Op 27 oktober 2021 heeft de Rechtbank Amsterdam uitspraak gedaan in een zaak betreffende de overlevering van een opgeëiste persoon op basis van een Europees aanhoudingsbevel (EAB) dat was uitgevaardigd door het Amtsgericht Kleve in Duitsland. De vordering tot overlevering was ingediend door de officier van justitie op 12 augustus 2021. De opgeëiste persoon, geboren in 2001 en met de Nederlandse nationaliteit, was gedetineerd in Nederland en werd bijgestaan door zijn raadsman, mr. M.A. Buntsma. Tijdens de openbare zitting op 13 oktober 2021 werd de identiteit van de opgeëiste persoon bevestigd en werd de rechtbank geïnformeerd over de inhoud van het EAB, dat betrekking had op strafbare feiten die onder Duits recht vallen.
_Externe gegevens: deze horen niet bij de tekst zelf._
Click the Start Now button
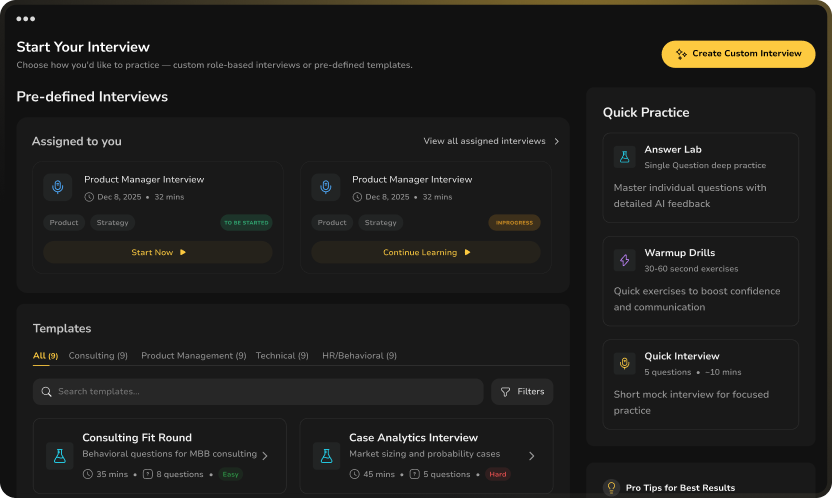 [x=158, y=253]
De rechtbank heeft vastgesteld dat het EAB voldoet aan de eisen van de Overleveringswet (OLW) en dat er geen weigeringsgronden zijn voor de overlevering. De rechtbank heeft ook de garantie beoordeeld die door de Duitse autoriteiten was gegeven, waarin werd verzekerd dat de opgeëiste persoon na een eventuele veroordeling in Duitsland naar Nederland zou worden teruggebracht voor de uitvoering van de straf. De rechtbank oordeelde dat deze garantie voldoende was om de overlevering toe te staan.
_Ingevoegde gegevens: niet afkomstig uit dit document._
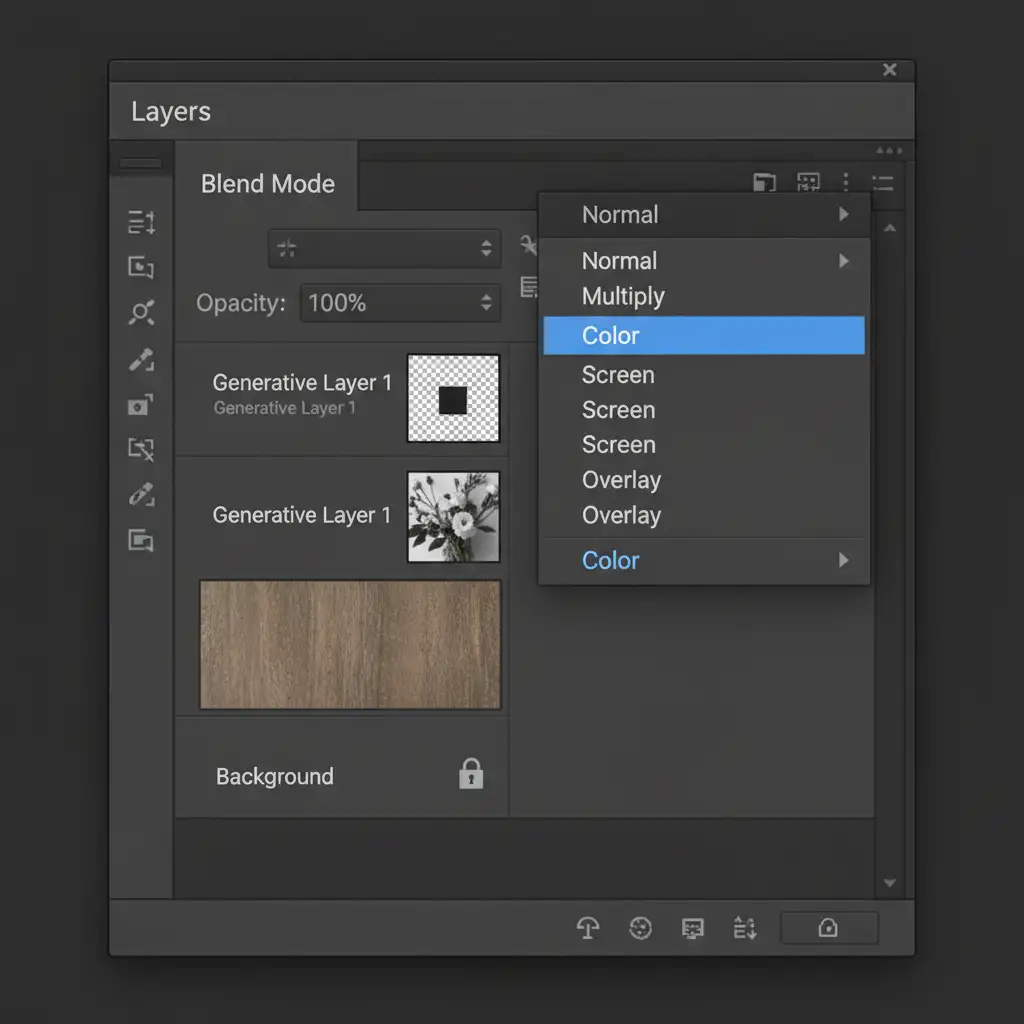Click the sort order icon in bottom toolbar
Screen dimensions: 1024x1024
pyautogui.click(x=745, y=928)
De raadsman had aangevoerd dat er een lopende strafzaak in Nederland was tegen de opgeëiste persoon, wat volgens hem een reden zou moeten zijn om de overlevering te weigeren. De rechtbank verwierp dit verweer, omdat een Nederlandse strafvervolging voor andere feiten geen grond vormt voor weigering van de overlevering, maar slechts een beletsel kan zijn voor de feitelijke overlevering. Uiteindelijk heeft de rechtbank besloten de overlevering toe te staan, en er staat geen gewoon rechtsmiddel open tegen deze uitspraak.